» TASK DESCRIPTION
Rewrite the stored entries from the line with "Given: Open the bug report icon" up to and including the line with "will click(x=1194, y=367).", substituting "Press" for "Toggle" and leaving everything else unchanged.

» Stored entries
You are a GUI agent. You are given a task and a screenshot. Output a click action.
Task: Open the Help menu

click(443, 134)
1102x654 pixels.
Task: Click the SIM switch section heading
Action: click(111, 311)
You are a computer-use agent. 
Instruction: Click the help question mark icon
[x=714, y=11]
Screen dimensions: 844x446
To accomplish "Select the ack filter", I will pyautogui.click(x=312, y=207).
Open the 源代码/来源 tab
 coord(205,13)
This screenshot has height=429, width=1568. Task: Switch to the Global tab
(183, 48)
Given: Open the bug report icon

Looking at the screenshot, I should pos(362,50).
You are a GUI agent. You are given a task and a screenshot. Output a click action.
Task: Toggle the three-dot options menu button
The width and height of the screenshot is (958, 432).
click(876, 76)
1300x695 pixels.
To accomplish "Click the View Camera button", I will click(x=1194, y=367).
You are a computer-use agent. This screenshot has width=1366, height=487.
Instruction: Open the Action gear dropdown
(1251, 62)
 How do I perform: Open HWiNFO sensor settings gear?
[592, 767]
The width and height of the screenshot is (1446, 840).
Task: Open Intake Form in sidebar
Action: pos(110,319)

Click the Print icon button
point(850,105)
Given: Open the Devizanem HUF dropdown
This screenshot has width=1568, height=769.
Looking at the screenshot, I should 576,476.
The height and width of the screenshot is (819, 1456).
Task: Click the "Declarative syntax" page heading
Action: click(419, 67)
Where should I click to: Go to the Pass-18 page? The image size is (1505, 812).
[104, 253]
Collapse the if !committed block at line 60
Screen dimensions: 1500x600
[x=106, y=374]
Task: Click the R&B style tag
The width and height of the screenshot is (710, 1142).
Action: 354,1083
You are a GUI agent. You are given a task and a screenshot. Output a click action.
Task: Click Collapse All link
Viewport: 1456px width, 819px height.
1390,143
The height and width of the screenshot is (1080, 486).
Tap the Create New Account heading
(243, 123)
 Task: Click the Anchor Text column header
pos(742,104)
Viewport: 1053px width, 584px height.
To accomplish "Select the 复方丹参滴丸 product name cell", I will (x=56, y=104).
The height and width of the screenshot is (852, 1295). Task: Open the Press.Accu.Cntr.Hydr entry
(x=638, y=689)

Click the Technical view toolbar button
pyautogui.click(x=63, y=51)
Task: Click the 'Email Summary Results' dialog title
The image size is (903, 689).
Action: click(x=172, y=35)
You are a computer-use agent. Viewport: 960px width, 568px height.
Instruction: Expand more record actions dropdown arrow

» WRITTEN ANSWER
Given: Open the bug report icon

Looking at the screenshot, I should pos(362,50).
You are a GUI agent. You are given a task and a screenshot. Output a click action.
Task: Press the three-dot options menu button
The width and height of the screenshot is (958, 432).
click(876, 76)
1300x695 pixels.
To accomplish "Click the View Camera button", I will click(x=1194, y=367).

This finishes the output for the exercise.